* Extract provided:
--

Phase 1: CI Pipeline and DevSecOps¶

What This Is¶

This runbook documents how I built the CI pipeline for the Online Boutique microservices project. It covers the 3 GitHub Actions workflow files that live in the source repo (ibtisam-iq/microservices-demo), the image tagging strategy and how it evolved, and the bugs I hit along the way.

This is Phase 1 of a 6-phase project. The full project deploys a 10-service polyglot application on Amazon EKS using a production-grade GitOps pipeline.

Phase	Title	What It Covers
1	CI Pipeline and DevSecOps (this runbook)	GitHub Actions workflows, Trivy scanning, GHCR image and chart publish
2	AWS Infrastructure	VPC, EKS cluster, self-managed nodes, Bastion host, Route 53 hosted zone, ACM certificate (Terraform)
3	Cluster Add-ons and Gateway API	ALB Controller, EBS CSI, Gateway API CRDs, GatewayClass, Gateway, ExternalDNS
4	GitOps with ArgoCD	ArgoCD, Application manifest, Image Updater, CD repo structure, deployment manifests
5	Observability Stack	kube-prometheus-stack, ELK stack, Slack alerting, HTTPRoutes
6	Autoscaling, Load Testing, and Final Verification	Metrics Server, HPA, scaling validation, full cluster audit

At the end of this phase, every code push to src/ builds, scans, and pushes container images to GHCR automatically. Every change to helm-chart/ packages and publishes the Helm chart to GHCR and updates the CD repo. CI does not touch the cluster. ArgoCD Image Updater (configured in Phase 4) watches GHCR and handles deployments.

Item	Value
Source repo	ibtisam-iq/microservices-demo
CD repo	ibtisam-iq/platform-engineering-systems
Container images	`ghcr.io/ibtisam-iq/microservices-demo/<service>:<tag>`
Helm chart	`oci://ghcr.io/ibtisam-iq/onlineboutique`

Pipeline Flow¶

Two independent triggers, two independent flows. A code change and a chart change can fire in the same push without conflict.

Flow A: Code Change (`src/**` modified)¶

push to main
  │
  ▼
┌─────────────────────────────────────────────────────────────────┐
│  ci-trigger.yaml                                                │
│                                                                 │
│  Job 1: detect-changes                                          │
│    ├── checkout (full history, fetch-depth: 0)                  │
│    ├── git diff: extract changed service directories            │
│    ├── exclude loadgenerator                                    │
│    └── emit JSON array, e.g. ["frontend","cartservice"]         │
│                                                                 │
│  Job 2: build-and-push (matrix, one per service)                │
│    └── calls reusable-build.yaml per service                    │
└─────────────────────────────────────────────────────────────────┘
  │
  ▼ (× N services in parallel)

--

* Written instruction A: Rewrite the passage of the CI pipeline runbook that opens with the words "This runbook documents" and ends after "production-grade GitOps pipeline.", changing "runbook" to "guide" throughout.
* Written instruction B: Continue the CI pipeline runbook from the point where it stops.

* Raw data:
--

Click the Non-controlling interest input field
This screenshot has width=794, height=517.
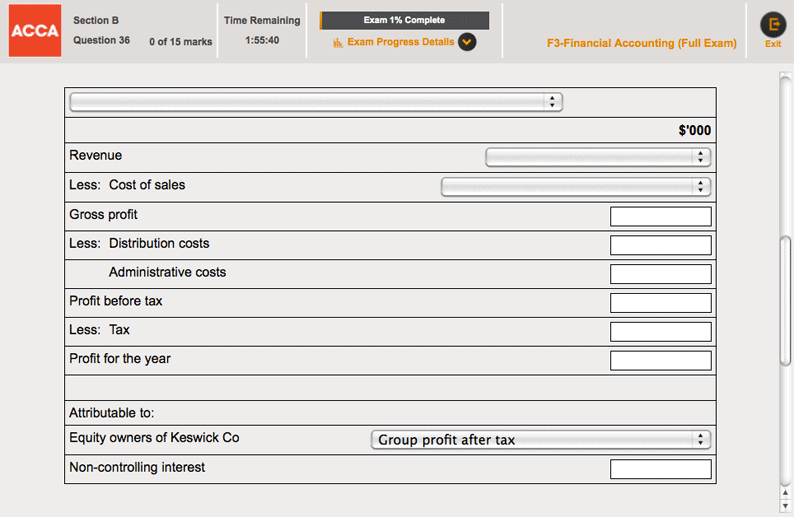(660, 469)
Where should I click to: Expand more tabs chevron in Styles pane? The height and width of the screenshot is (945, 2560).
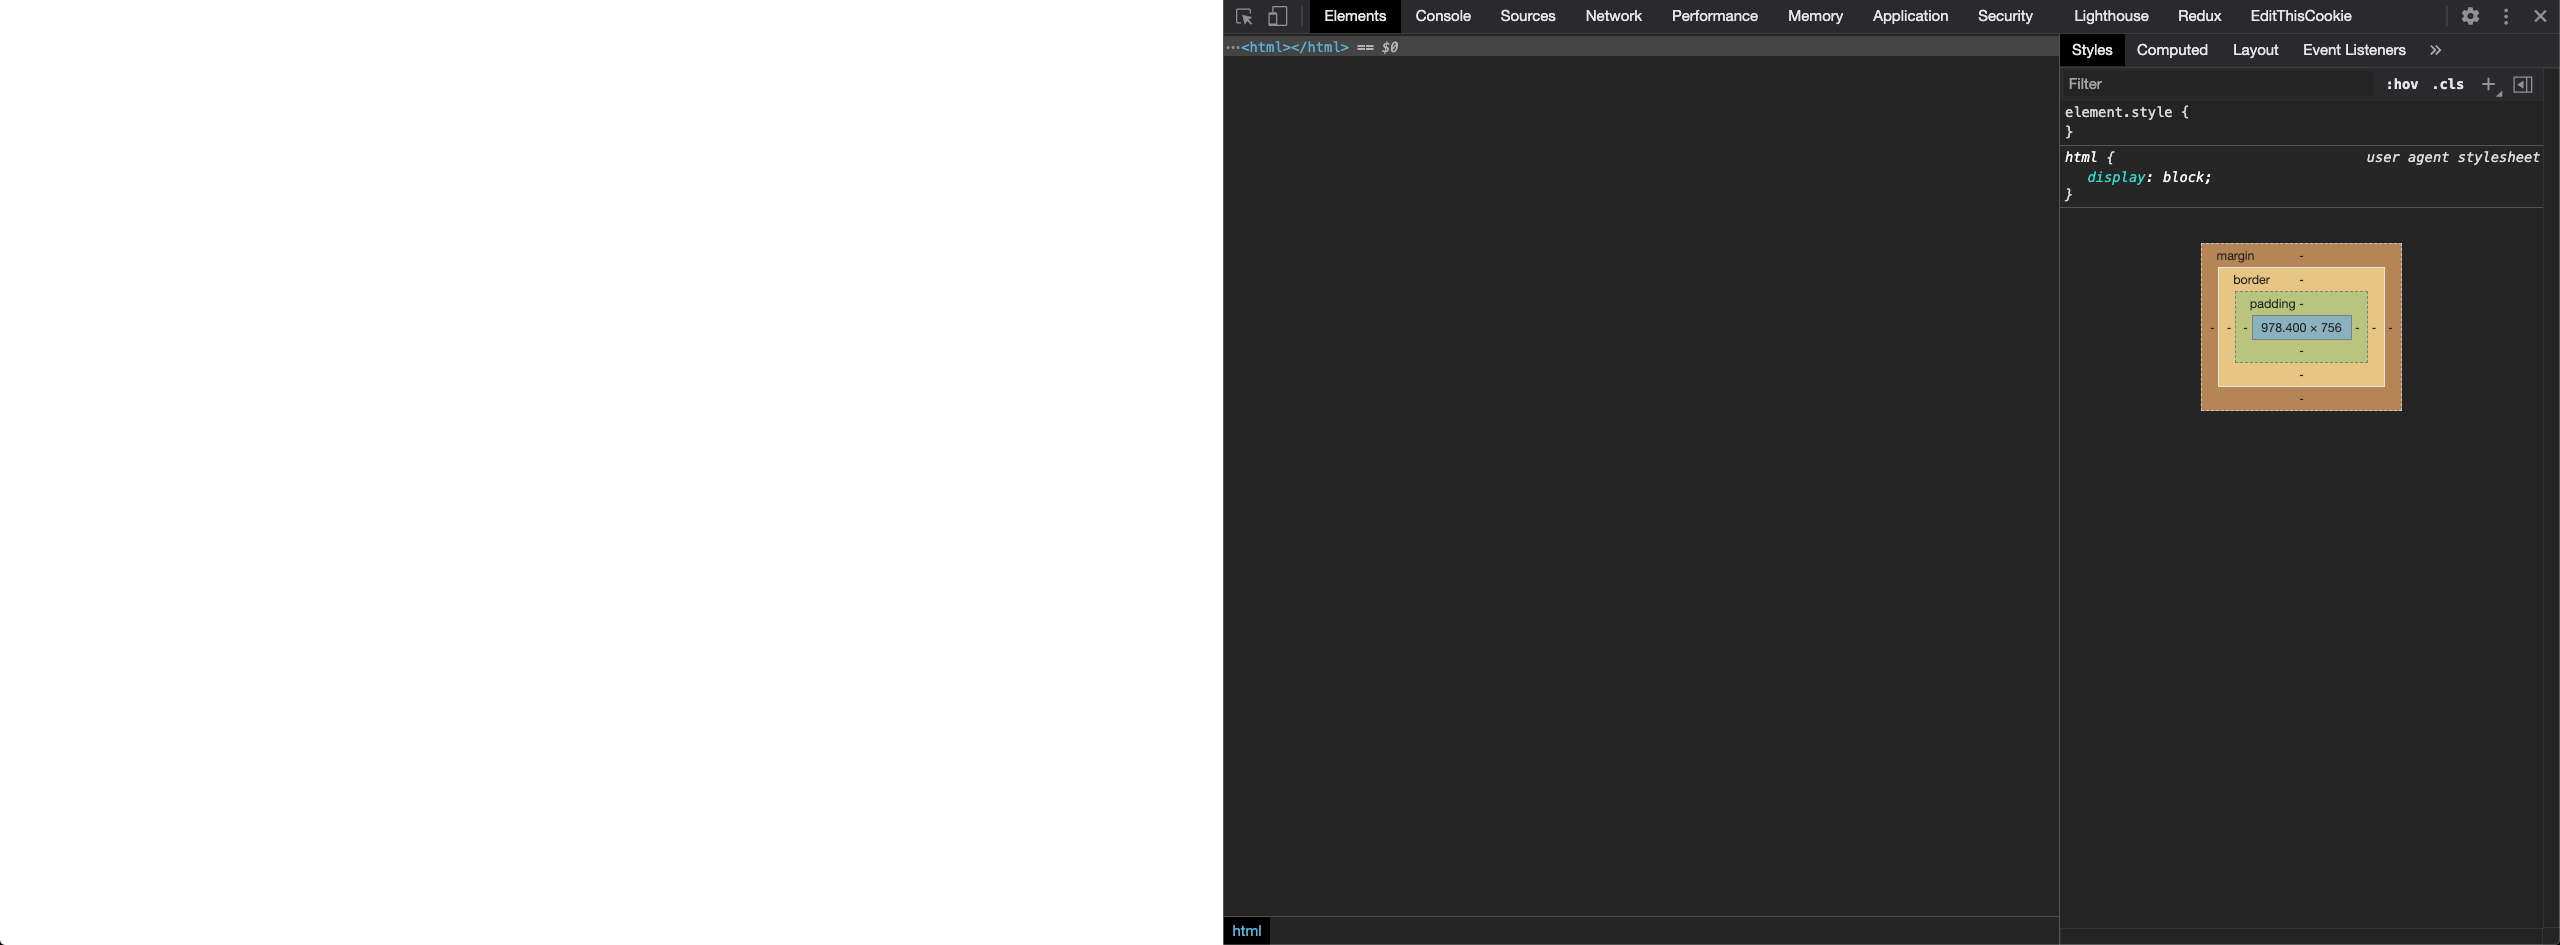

--

* Final answer A:
This guide documents how I built the CI pipeline for the Online Boutique microservices project. It covers the 3 GitHub Actions workflow files that live in the source repo (ibtisam-iq/microservices-demo), the image tagging strategy and how it evolved, and the bugs I hit along the way.

This is Phase 1 of a 6-phase project. The full project deploys a 10-service polyglot application on Amazon EKS using a production-grade GitOps pipeline.

* Final answer B:
┌─────────────────────────────────────────────────────────────────┐
│  reusable-build.yaml                                            │
│                                                                 │
│  Stage 0  Compute short SHA (bash ${GITHUB_SHA:0:7})            │
│  Stage 1  Checkout source code                                  │
│  Stage 2  Trivy filesystem scan (CRITICAL + HIGH/MEDIUM)        │
│  Stage 3  Docker Buildx setup                                   │
│  Stage 4  GHCR login                                            │
│  Stage 5  Docker build (load: true, 3 tags, BuildKit GHA cache) │
│  Stage 6  Trivy image scan (OS + library CRITICAL + HIGH/MED)   │
│  Stage 7  Push to GHCR: :sha-<40> :sha-<7> :latest              │
│  Stage 8  Cleanup local images                                  │
└─────────────────────────────────────────────────────────────────┘
  │
  ▼
CI done. No CD repo touch.
  :
  : (Image Updater detects new :latest digest within ~2 min)
  : (see Phase 4)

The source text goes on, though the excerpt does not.